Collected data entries
----

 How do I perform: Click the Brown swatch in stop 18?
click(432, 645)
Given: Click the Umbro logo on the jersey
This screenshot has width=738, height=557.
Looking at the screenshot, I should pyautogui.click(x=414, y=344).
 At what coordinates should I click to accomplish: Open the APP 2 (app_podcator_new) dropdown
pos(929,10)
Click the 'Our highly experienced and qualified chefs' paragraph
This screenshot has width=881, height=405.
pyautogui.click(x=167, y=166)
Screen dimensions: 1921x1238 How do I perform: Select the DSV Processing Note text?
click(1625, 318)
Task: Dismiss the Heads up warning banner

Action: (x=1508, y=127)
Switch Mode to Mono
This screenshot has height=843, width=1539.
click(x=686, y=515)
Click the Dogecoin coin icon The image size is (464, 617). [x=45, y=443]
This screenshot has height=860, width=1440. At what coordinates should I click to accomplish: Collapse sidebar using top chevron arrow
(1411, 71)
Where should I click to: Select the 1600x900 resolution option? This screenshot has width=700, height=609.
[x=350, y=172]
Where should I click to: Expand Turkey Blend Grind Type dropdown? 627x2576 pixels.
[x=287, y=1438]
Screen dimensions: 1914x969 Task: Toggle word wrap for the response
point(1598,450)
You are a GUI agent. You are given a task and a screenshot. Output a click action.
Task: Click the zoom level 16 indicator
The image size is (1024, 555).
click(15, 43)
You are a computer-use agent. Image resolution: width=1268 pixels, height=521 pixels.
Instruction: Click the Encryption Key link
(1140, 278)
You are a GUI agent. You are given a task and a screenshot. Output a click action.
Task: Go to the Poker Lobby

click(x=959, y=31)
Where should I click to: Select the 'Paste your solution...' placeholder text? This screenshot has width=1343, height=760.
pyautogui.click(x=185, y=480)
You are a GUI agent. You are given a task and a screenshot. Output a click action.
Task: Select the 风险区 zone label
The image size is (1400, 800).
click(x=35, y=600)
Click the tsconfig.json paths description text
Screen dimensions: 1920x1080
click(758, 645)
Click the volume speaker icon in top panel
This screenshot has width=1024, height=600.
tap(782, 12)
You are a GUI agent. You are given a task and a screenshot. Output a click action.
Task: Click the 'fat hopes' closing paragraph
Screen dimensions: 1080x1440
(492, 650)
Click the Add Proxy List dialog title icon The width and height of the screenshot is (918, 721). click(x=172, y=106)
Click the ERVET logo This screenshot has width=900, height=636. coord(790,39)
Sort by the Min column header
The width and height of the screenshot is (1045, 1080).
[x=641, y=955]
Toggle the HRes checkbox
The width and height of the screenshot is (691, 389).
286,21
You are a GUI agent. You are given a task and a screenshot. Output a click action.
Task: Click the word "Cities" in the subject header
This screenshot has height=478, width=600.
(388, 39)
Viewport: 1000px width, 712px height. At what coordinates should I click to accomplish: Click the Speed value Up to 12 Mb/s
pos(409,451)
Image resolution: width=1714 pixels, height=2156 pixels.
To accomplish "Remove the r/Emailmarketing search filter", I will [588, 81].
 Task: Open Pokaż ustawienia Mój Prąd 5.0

----

Problem to solve
Set the data down again in full. Keep it exact.

Answer area
 How do I perform: Click the Brown swatch in stop 18?
click(432, 645)
Given: Click the Umbro logo on the jersey
This screenshot has width=738, height=557.
Looking at the screenshot, I should pyautogui.click(x=414, y=344).
 At what coordinates should I click to accomplish: Open the APP 2 (app_podcator_new) dropdown
pos(929,10)
Click the 'Our highly experienced and qualified chefs' paragraph
This screenshot has width=881, height=405.
pyautogui.click(x=167, y=166)
Screen dimensions: 1921x1238 How do I perform: Select the DSV Processing Note text?
click(1625, 318)
Task: Dismiss the Heads up warning banner

Action: (x=1508, y=127)
Switch Mode to Mono
This screenshot has height=843, width=1539.
click(x=686, y=515)
Click the Dogecoin coin icon The image size is (464, 617). [x=45, y=443]
This screenshot has height=860, width=1440. At what coordinates should I click to accomplish: Collapse sidebar using top chevron arrow
(1411, 71)
Where should I click to: Select the 1600x900 resolution option? This screenshot has width=700, height=609.
[x=350, y=172]
Where should I click to: Expand Turkey Blend Grind Type dropdown? 627x2576 pixels.
[x=287, y=1438]
Screen dimensions: 1914x969 Task: Toggle word wrap for the response
point(1598,450)
You are a GUI agent. You are given a task and a screenshot. Output a click action.
Task: Click the zoom level 16 indicator
The image size is (1024, 555).
click(15, 43)
You are a computer-use agent. Image resolution: width=1268 pixels, height=521 pixels.
Instruction: Click the Encryption Key link
(1140, 278)
You are a GUI agent. You are given a task and a screenshot. Output a click action.
Task: Go to the Poker Lobby

click(x=959, y=31)
Where should I click to: Select the 'Paste your solution...' placeholder text? This screenshot has width=1343, height=760.
pyautogui.click(x=185, y=480)
You are a GUI agent. You are given a task and a screenshot. Output a click action.
Task: Select the 风险区 zone label
The image size is (1400, 800).
click(x=35, y=600)
Click the tsconfig.json paths description text
Screen dimensions: 1920x1080
click(758, 645)
Click the volume speaker icon in top panel
This screenshot has width=1024, height=600.
tap(782, 12)
You are a GUI agent. You are given a task and a screenshot. Output a click action.
Task: Click the 'fat hopes' closing paragraph
Screen dimensions: 1080x1440
(492, 650)
Click the Add Proxy List dialog title icon The width and height of the screenshot is (918, 721). click(x=172, y=106)
Click the ERVET logo This screenshot has width=900, height=636. coord(790,39)
Sort by the Min column header
The width and height of the screenshot is (1045, 1080).
[x=641, y=955]
Toggle the HRes checkbox
The width and height of the screenshot is (691, 389).
286,21
You are a GUI agent. You are given a task and a screenshot. Output a click action.
Task: Click the word "Cities" in the subject header
This screenshot has height=478, width=600.
(388, 39)
Viewport: 1000px width, 712px height. At what coordinates should I click to accomplish: Click the Speed value Up to 12 Mb/s
pos(409,451)
Image resolution: width=1714 pixels, height=2156 pixels.
To accomplish "Remove the r/Emailmarketing search filter", I will [588, 81].
 Task: Open Pokaż ustawienia Mój Prąd 5.0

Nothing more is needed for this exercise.